### Source records
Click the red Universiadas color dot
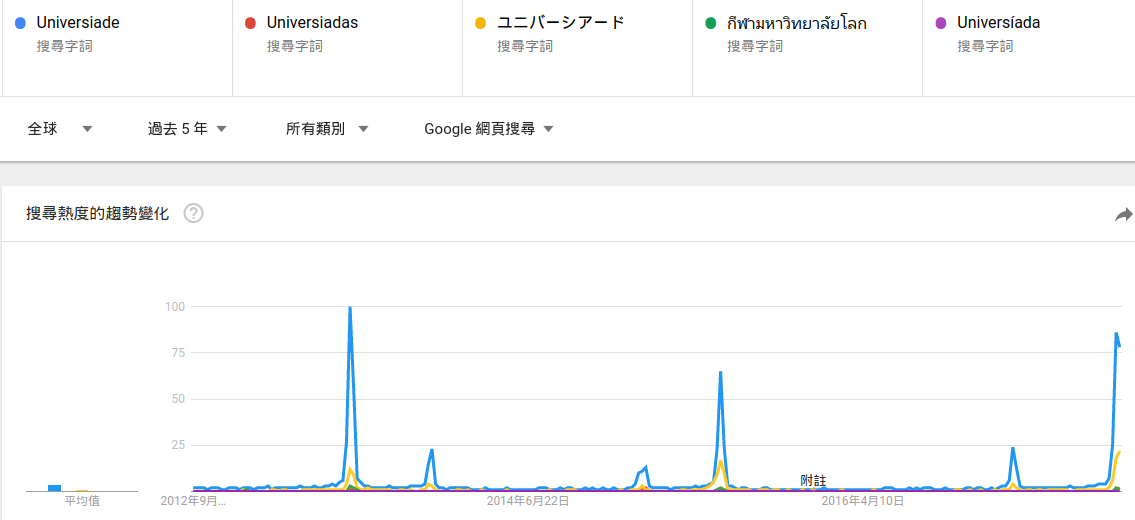250,23
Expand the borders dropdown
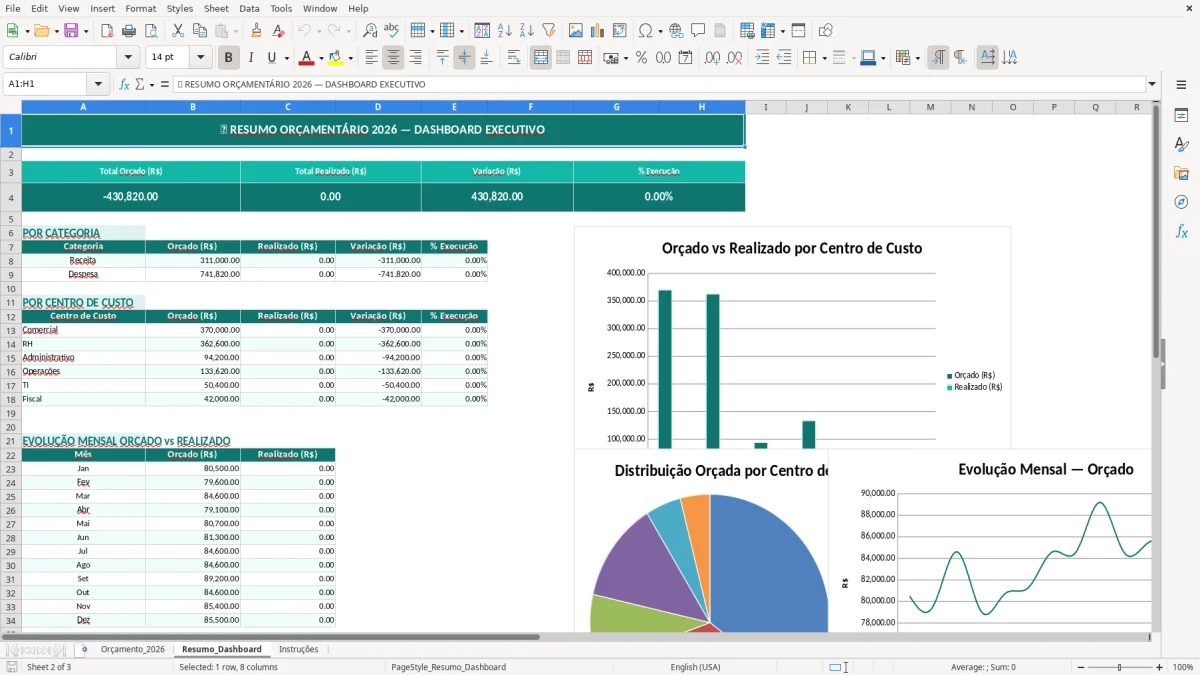The image size is (1200, 675). tap(825, 57)
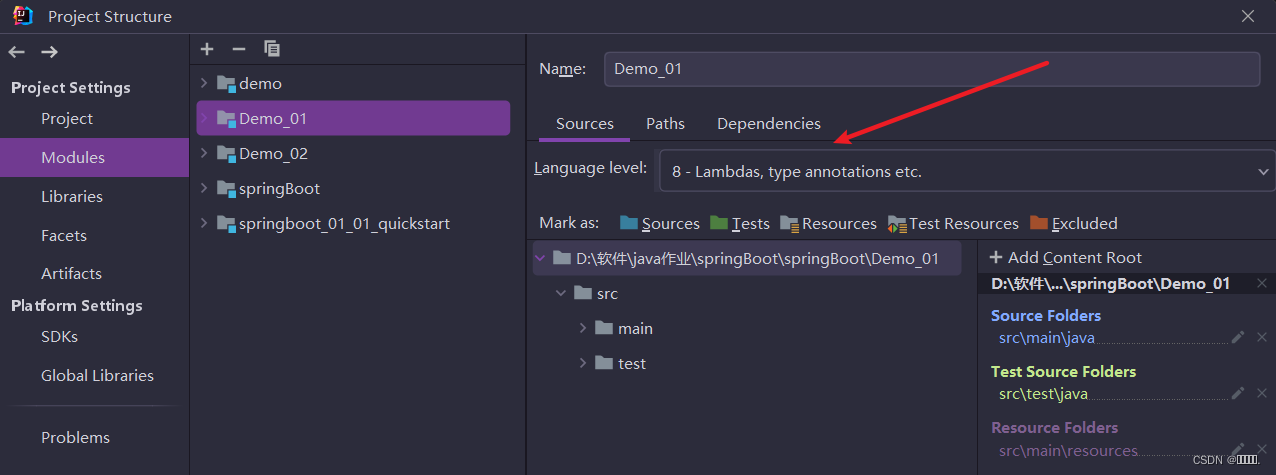
Task: Click Add Content Root button
Action: pos(1065,258)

### Exercise description
Transcribe all of the material exactly and leave out its pictures.

### Answer space
Click the red Universiadas color dot
250,23
Expand the borders dropdown
The image size is (1200, 675). tap(825, 57)
Task: Click Add Content Root button
Action: pos(1065,258)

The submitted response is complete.